9th Annual Screen Awards:

| Category | Nominees | Results |
| Best Film | Aankhen | Nominated |
| Best Comedian | Paresh Rawal |
| Best Villain | Amitabh Bachchan |

== Controversy ==
Aankhen broiled into controversy when producer Doshi did not give the director Shah any credit on the film's DVD. The fallout began between the two on the sets, after a number of creative differences, which led to allegations of plagiarism and counter-allegations. The DVD's front cover had Doshi's name on it and the back had the director's name as Vipul Doshi instead of Vipul Shah. Shah took legal action against Doshi, who refused to take responsibility for the director's missing credit.

=== Copycat crimes ===
Between 2004/05, two bank robberies occurred on Mira Road in Maharashtra by a man named Feroz Sheikh and several accomplices, who were said to have been inspired by the film.

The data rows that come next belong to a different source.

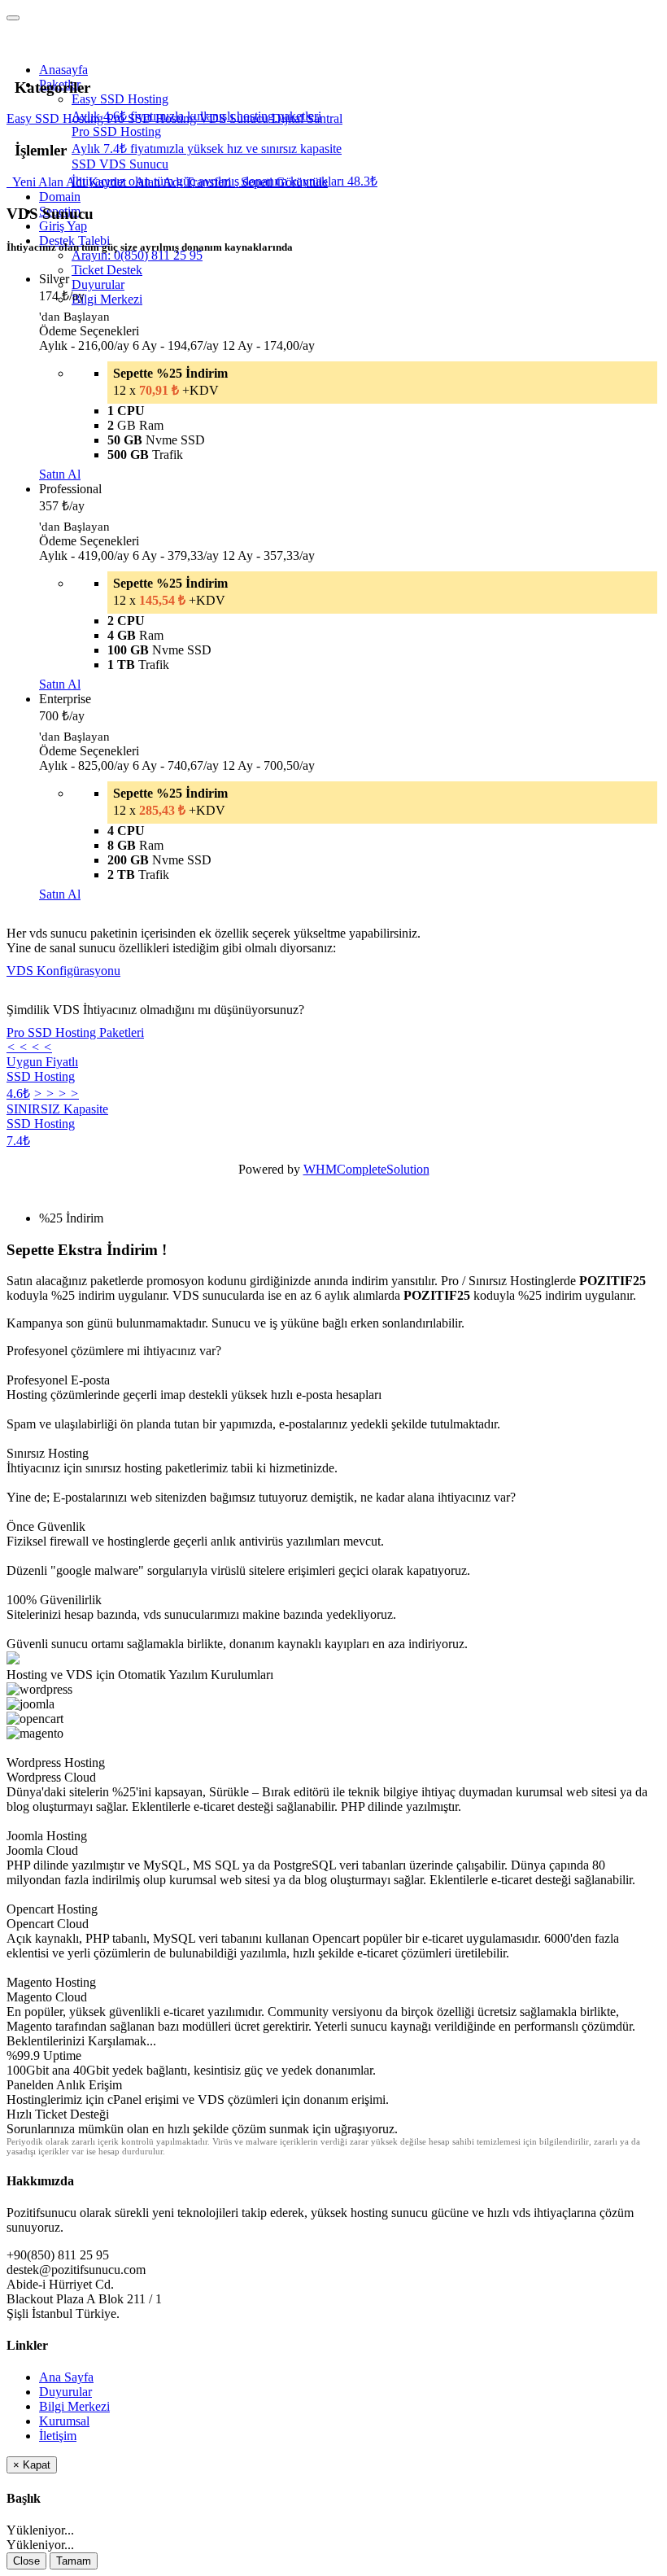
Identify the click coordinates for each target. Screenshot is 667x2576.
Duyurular (98, 284)
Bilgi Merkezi (107, 299)
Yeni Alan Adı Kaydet (68, 182)
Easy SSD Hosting (57, 118)
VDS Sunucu (235, 118)
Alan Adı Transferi (181, 182)
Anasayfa (63, 70)
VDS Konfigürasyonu (63, 970)
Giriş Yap (63, 226)
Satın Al (60, 474)
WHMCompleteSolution (366, 1169)
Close (26, 2561)
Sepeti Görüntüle (281, 182)
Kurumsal (64, 2421)
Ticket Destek (107, 270)
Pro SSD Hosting (153, 118)
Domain (60, 196)
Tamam (73, 2561)
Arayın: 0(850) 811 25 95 (137, 255)
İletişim (57, 2436)
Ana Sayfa (66, 2377)
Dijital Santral (307, 118)
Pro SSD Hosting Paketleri (75, 1032)
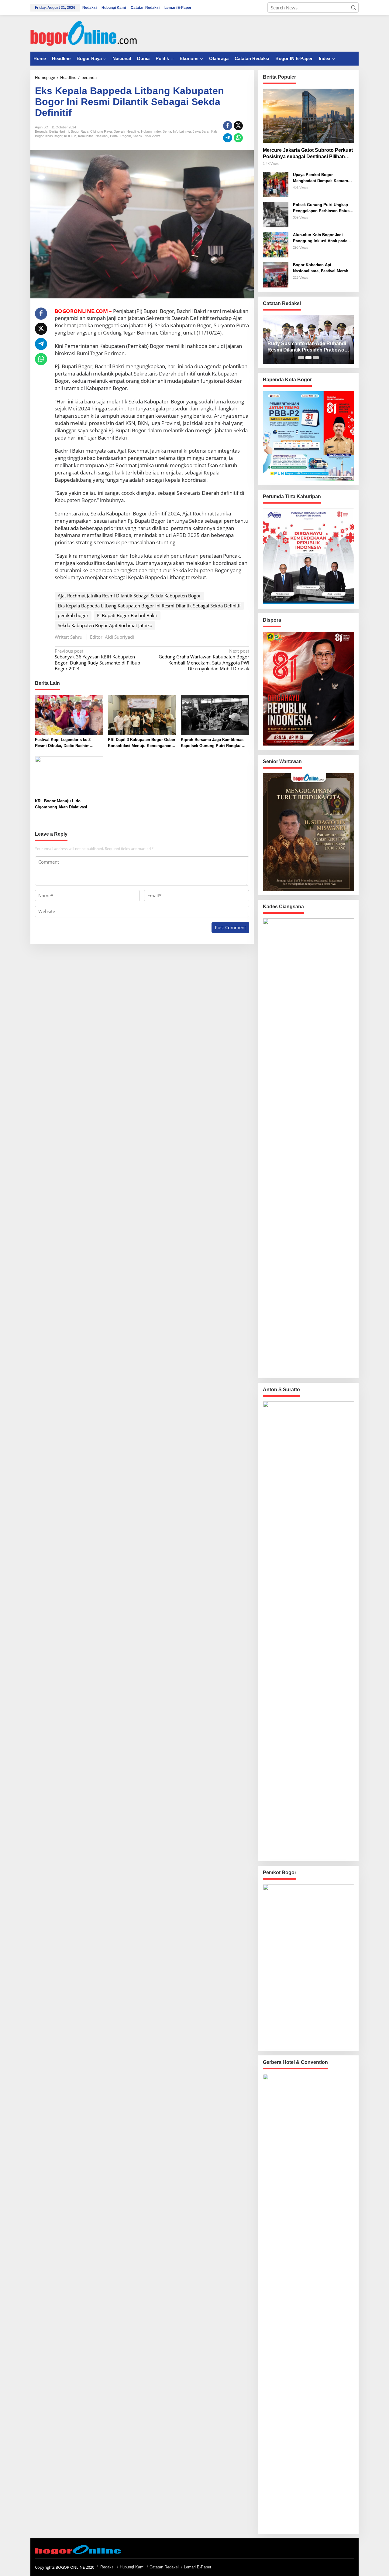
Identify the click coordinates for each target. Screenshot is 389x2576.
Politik (114, 136)
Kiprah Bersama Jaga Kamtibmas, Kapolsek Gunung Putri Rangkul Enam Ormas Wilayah (213, 743)
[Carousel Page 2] (308, 357)
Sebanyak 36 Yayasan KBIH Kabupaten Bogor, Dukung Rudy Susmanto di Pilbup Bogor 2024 (97, 660)
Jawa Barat (201, 131)
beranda (41, 131)
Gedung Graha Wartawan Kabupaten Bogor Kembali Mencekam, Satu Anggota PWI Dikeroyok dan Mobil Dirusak (204, 660)
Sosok (137, 136)
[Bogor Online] (83, 33)
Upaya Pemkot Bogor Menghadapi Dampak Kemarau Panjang (321, 178)
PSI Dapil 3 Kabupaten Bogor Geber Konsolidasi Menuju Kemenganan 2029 (141, 743)
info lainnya (182, 131)
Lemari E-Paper (197, 2567)
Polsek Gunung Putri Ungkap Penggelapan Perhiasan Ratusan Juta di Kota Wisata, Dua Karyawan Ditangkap (323, 208)
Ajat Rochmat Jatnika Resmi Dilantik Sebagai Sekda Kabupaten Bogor (129, 596)
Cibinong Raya (101, 131)
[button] (353, 7)
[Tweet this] (238, 125)
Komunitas (86, 136)
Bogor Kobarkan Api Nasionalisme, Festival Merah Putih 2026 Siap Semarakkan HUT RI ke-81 (320, 268)
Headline (132, 131)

The robbers took several lakh rupees (100,000), and planned to use it to start a business. The culprits were eventually nabbed but not all the money was recovered.

== Video game ==
A computer game based on film was created for promotional purposes in a tie in with IndiaFM and Hungama.com (now collectively known as Bollywood Hungama). It was launched at the IIFA press conference on 14 March 2002.

== Sequel ==
The sequel was first announced in 2006 and has been in production since shortly after the release on Aankhen. The director Shah was dropped due to differences with producer Doshi, and directing duties were taken over by Sachin. On 19 March 2016 in an interview with Anees Bazmee about his film No Entry Mein Entry, Anees stated that he is working on a script for Aankhen 2. In March 2019 Bazmee confirmed that the cast for the film has been finalized. Saif Ali Khan and Jacqueline Fernandez were roped in to play the leads apart from Amitabh Bachchan.

The film eventually passed on to director Abhinay Deo, who in 2023 confirmed that the film had been officially shelved after Bachchan opted out of the sequel.